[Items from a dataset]

****************************************

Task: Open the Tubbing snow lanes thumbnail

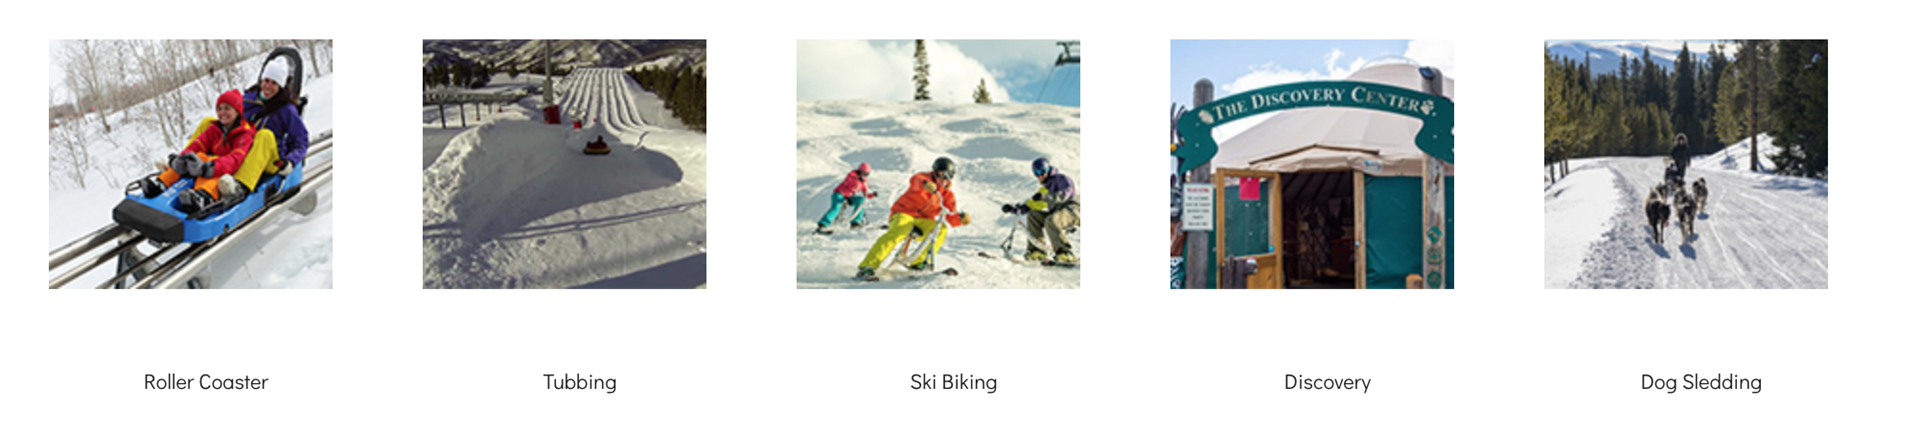Action: click(564, 164)

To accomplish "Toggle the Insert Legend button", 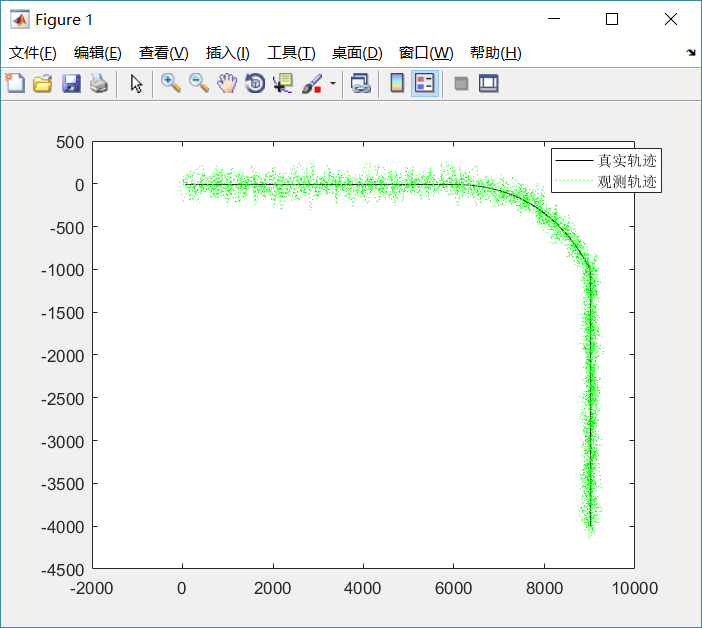I will coord(424,84).
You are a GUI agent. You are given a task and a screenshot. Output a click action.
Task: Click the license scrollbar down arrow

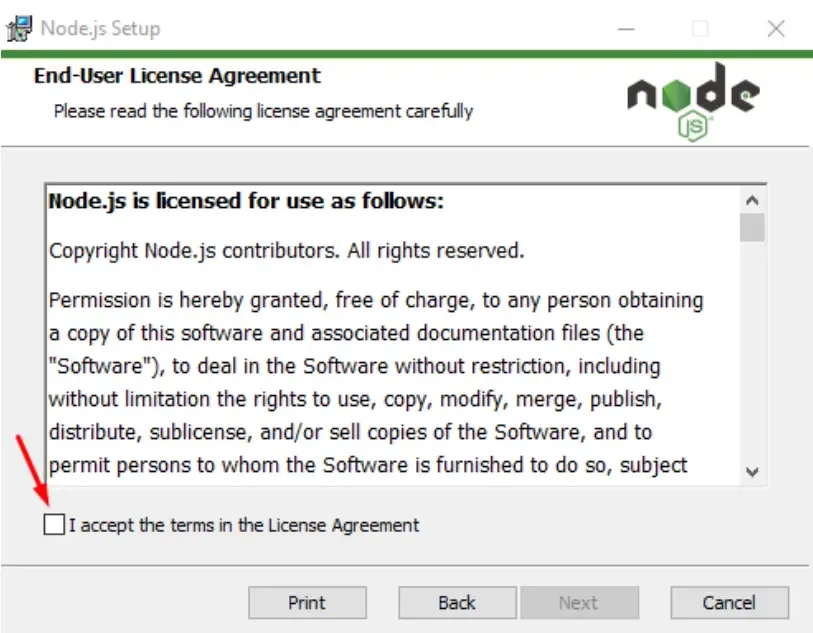pyautogui.click(x=752, y=472)
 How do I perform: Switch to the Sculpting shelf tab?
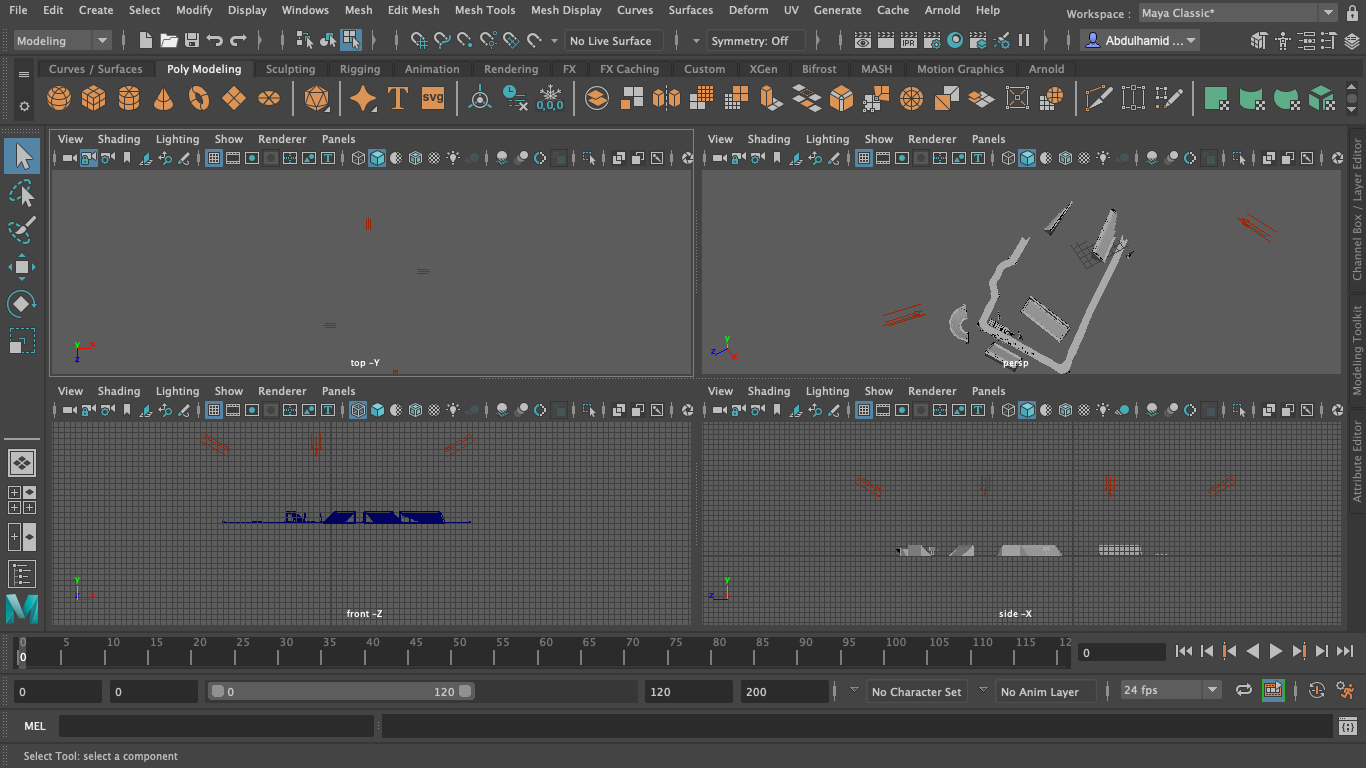click(290, 69)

****************************************

» **Assignment**: The required output is the lines from the one containing "Task: Click the license scrollbar down arrow" through the end of the records above, reproduced exactly, with no pictures.

» **Answer space**:
Task: Click the license scrollbar down arrow

pyautogui.click(x=752, y=472)
 How do I perform: Switch to the Sculpting shelf tab?
click(290, 69)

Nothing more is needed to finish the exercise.